This Roman dish is simple to prepare and takes little time, perfect for a spring dinner party or a weeknight dinner for a family. Make sure the veal is pounded thin, and cook each side until just brown. Serve it warm, with a salad and a good crusty baguette. (The New York Times)
Ingredients
- Extra virgin olive oil as needed
- 1 teaspoon minced garlic
- 2 cups chopped tomatoes (canned are fine; drain them first)
- Salt and pepper
- 1 cup mixed good olives
- 8 to 12 thin slices veal, preferably from the leg, pounded slightly until less than 1/4-inch thick
- Flour for dredging
- 1 lemon, thinly sliced
- Chopped fresh parsley leaves for garnish
4 servings
Preparation
- Heat oven to 200 degrees. Put 2 tablespoons olive oil in a medium saucepan over medium heat; add garlic and, when it sizzles, tomatoes and salt and pepper. Cook, stirring occasionally, until tomatoes break down, about 10 minutes, then add olives, and turn heat to low.

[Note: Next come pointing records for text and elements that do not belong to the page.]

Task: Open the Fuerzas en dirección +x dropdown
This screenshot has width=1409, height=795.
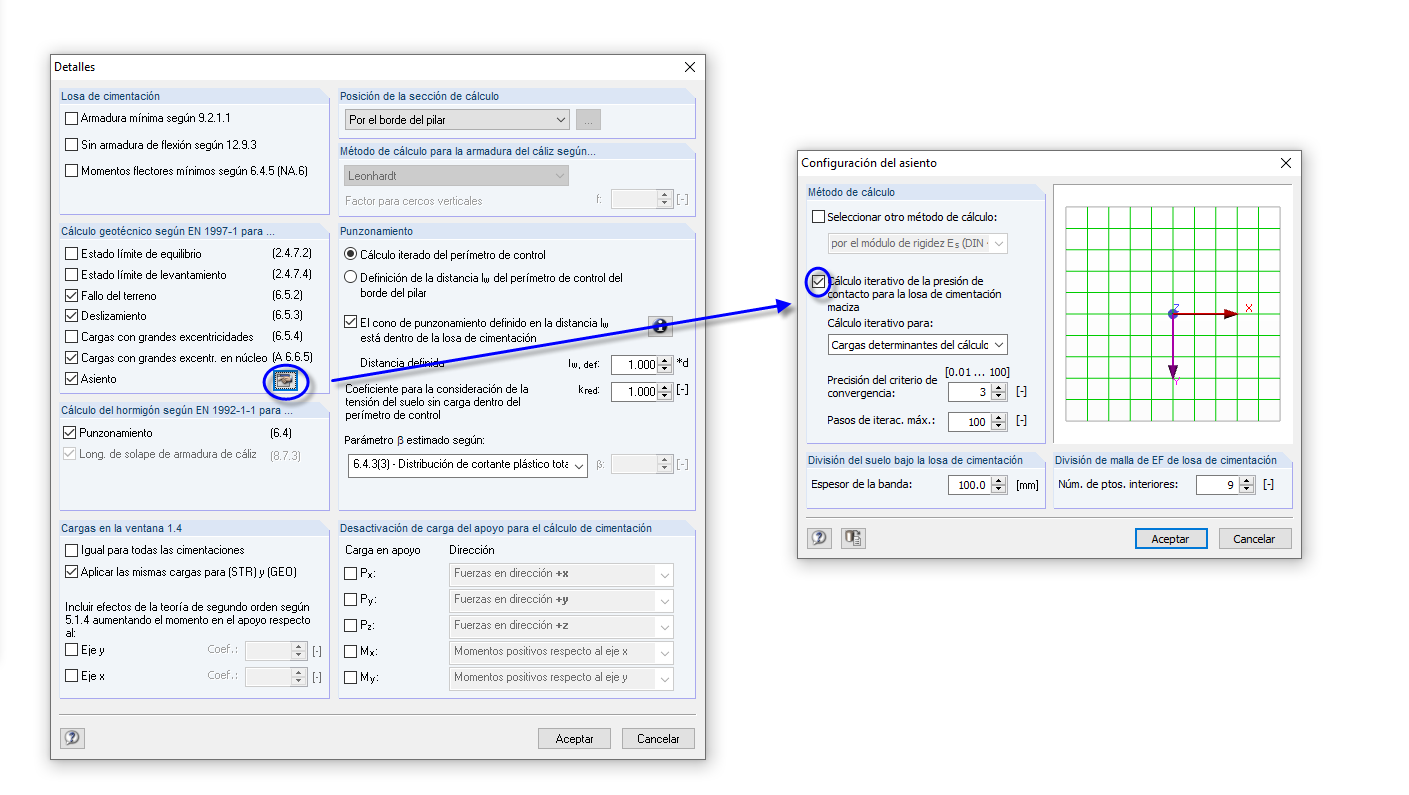Action: (664, 575)
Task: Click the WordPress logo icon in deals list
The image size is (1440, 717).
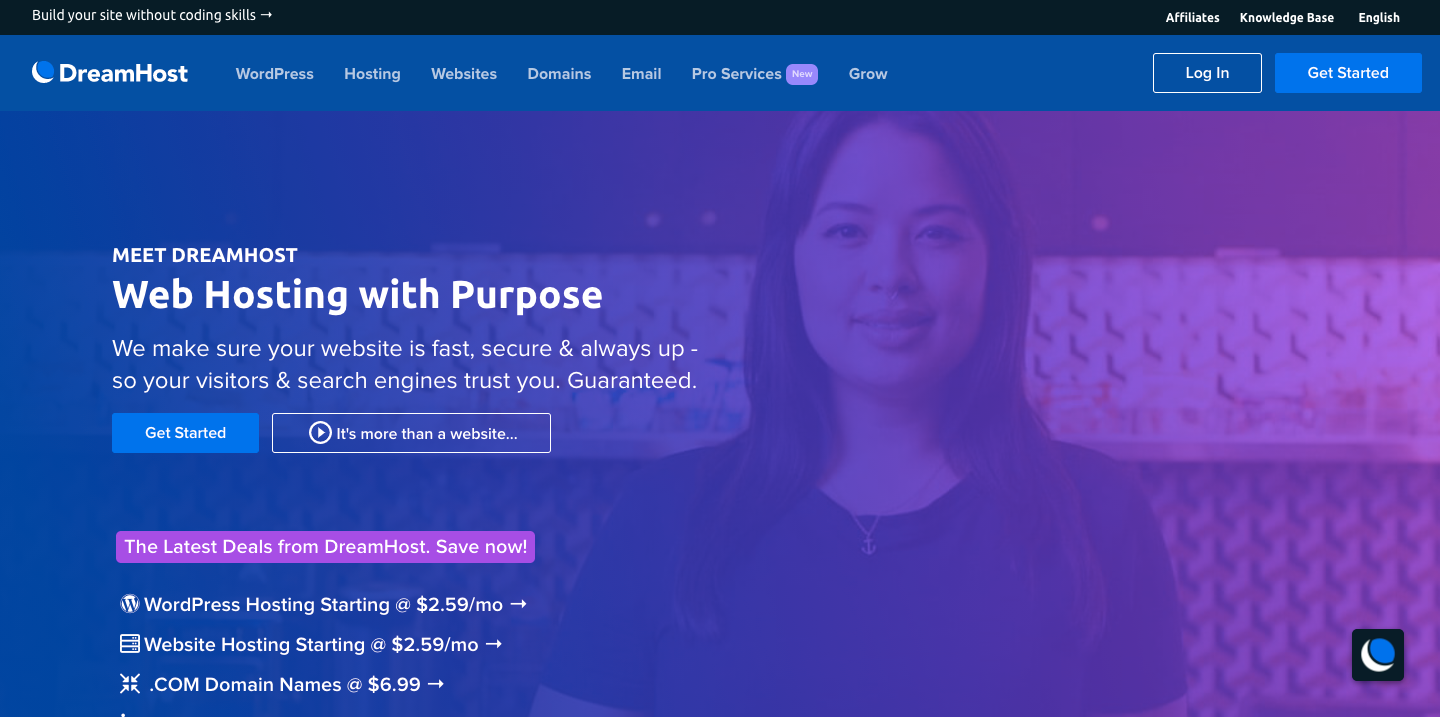Action: [x=130, y=604]
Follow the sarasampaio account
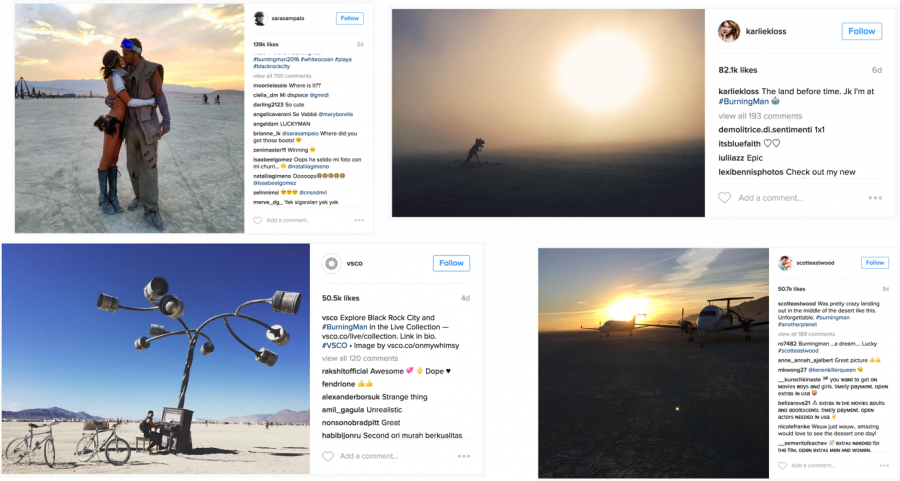 coord(350,18)
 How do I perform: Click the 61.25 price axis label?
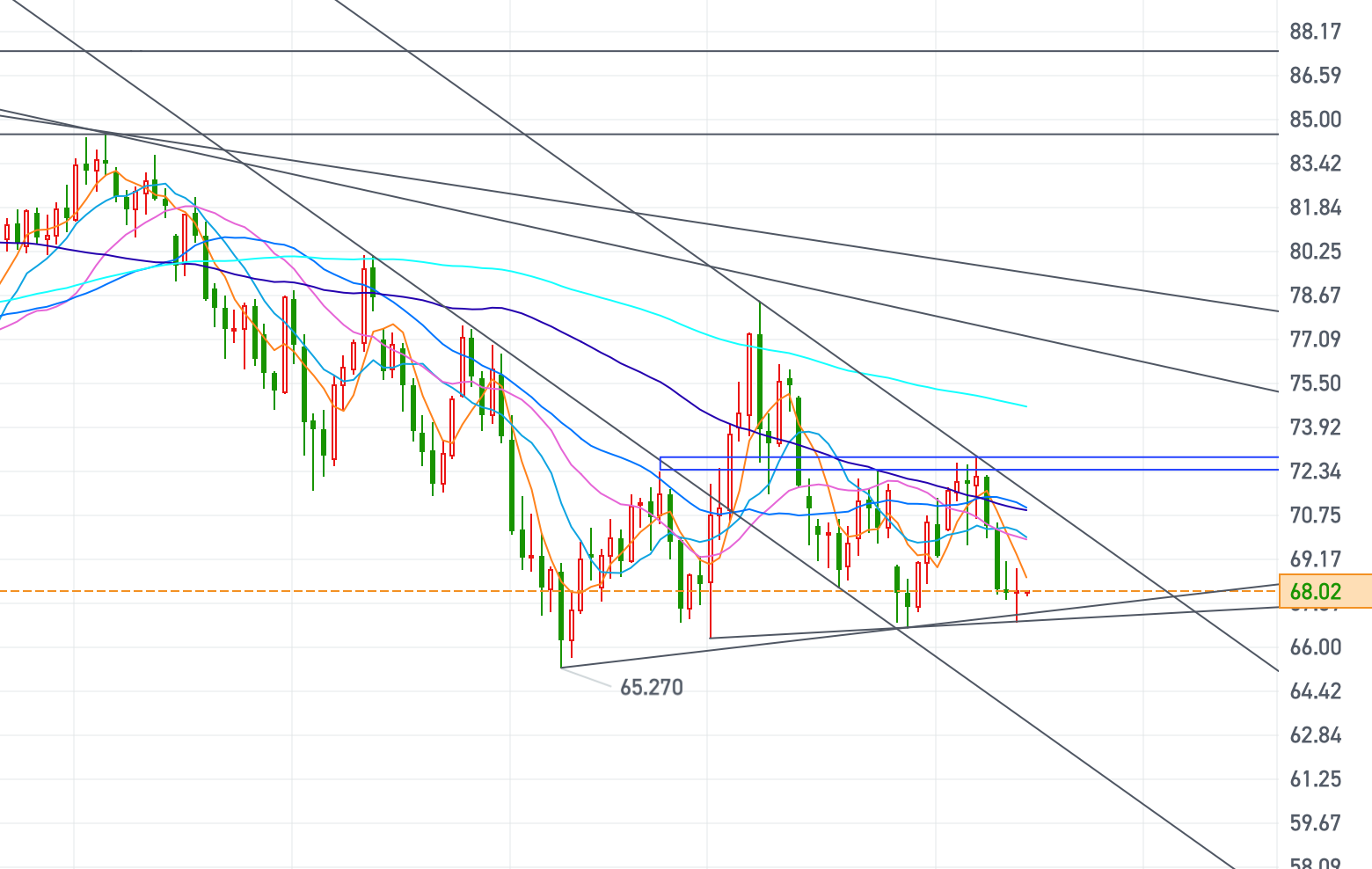[1315, 779]

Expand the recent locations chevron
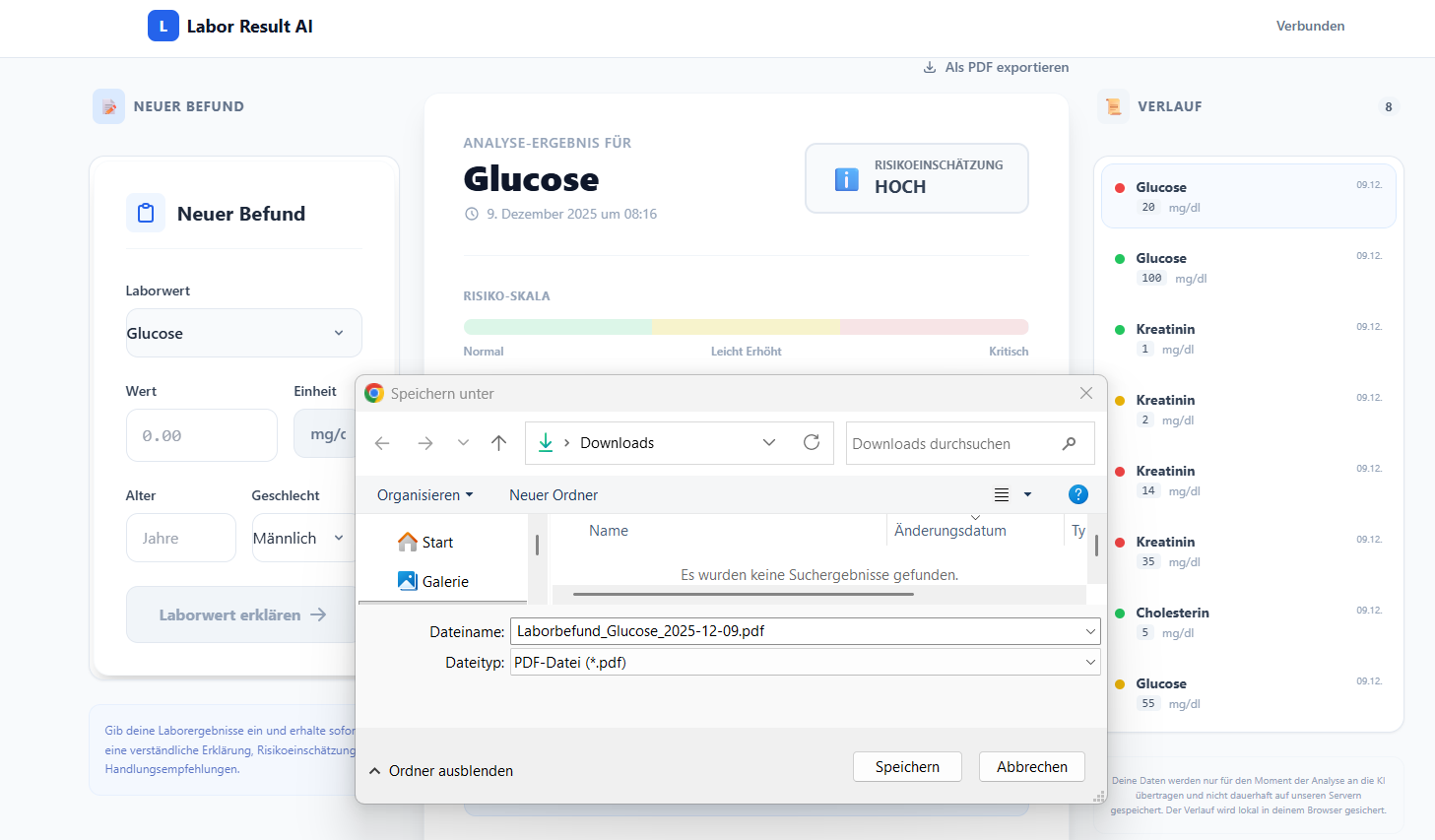[463, 443]
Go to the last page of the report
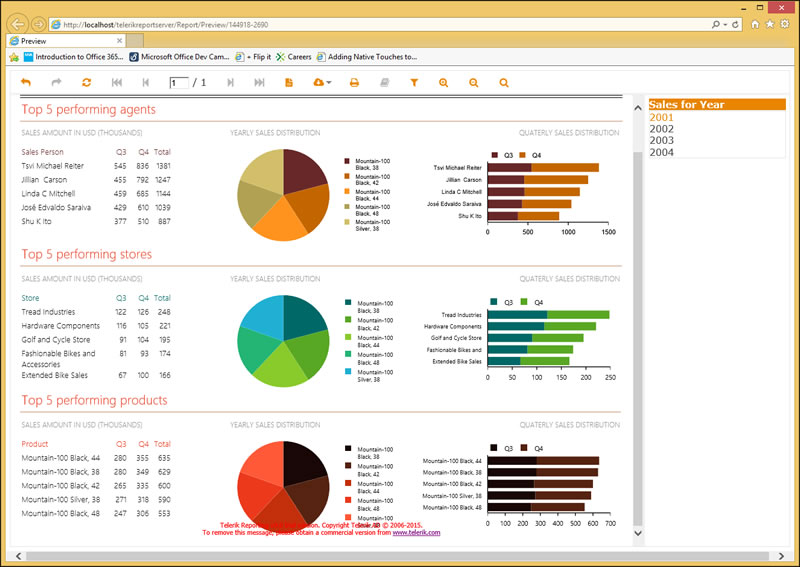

- Put about 3 tablespoons olive oil in a large skillet, preferably nonstick, over medium-high heat. Sprinkle veal with salt and pepper, then dredge it in flour. Sauté as many slices as will comfortably fit in skillet, just until brown on both sides, 5 minutes or less. Remove to a plate, and keep warm in oven while sautéing remaining slices.
- Taste sauce, and adjust seasoning; spoon it over veal slices, and arrange lemon on top. Sprinkle with parsley, and serve.